### Your assignment
Omitting all images, give the entries that follow again exactly as they read.
|---|
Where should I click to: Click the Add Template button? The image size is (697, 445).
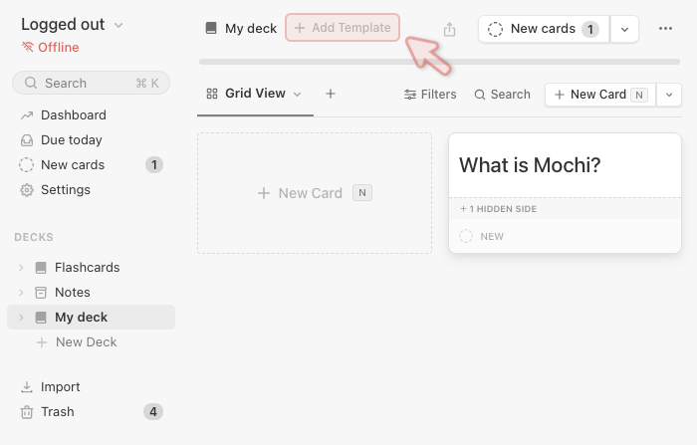(x=343, y=28)
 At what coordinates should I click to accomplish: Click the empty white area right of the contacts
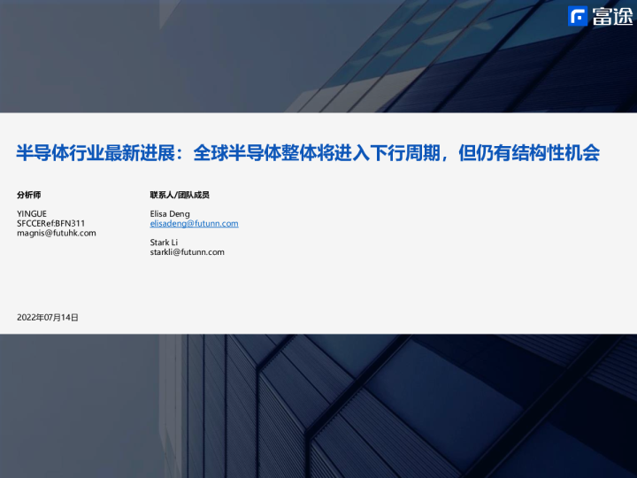(x=442, y=230)
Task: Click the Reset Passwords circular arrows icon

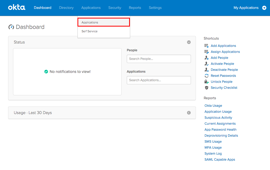Action: tap(207, 76)
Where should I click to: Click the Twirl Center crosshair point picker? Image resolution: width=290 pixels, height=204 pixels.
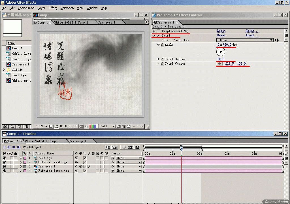tap(219, 64)
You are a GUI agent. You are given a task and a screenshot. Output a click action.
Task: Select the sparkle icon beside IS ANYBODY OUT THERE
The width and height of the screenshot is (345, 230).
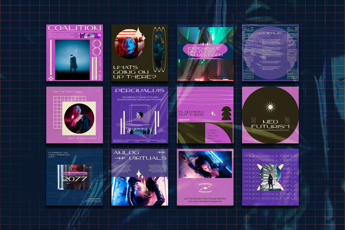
|---|
### Exercise response
Where should I click to: Click the Add Template button? The image size is (697, 445).
(x=343, y=28)
 At what coordinates should I click to accomplish: Click the empty white area right of the contacts
(x=442, y=230)
Task: Click the Reset Passwords circular arrows icon

Action: tap(207, 76)
Where should I click to: Click the Twirl Center crosshair point picker? Image resolution: width=290 pixels, height=204 pixels.
tap(219, 64)
You are a GUI agent. You are given a task and a screenshot. Output a click action.
Task: Select the sparkle icon beside IS ANYBODY OUT THERE
The width and height of the screenshot is (345, 230).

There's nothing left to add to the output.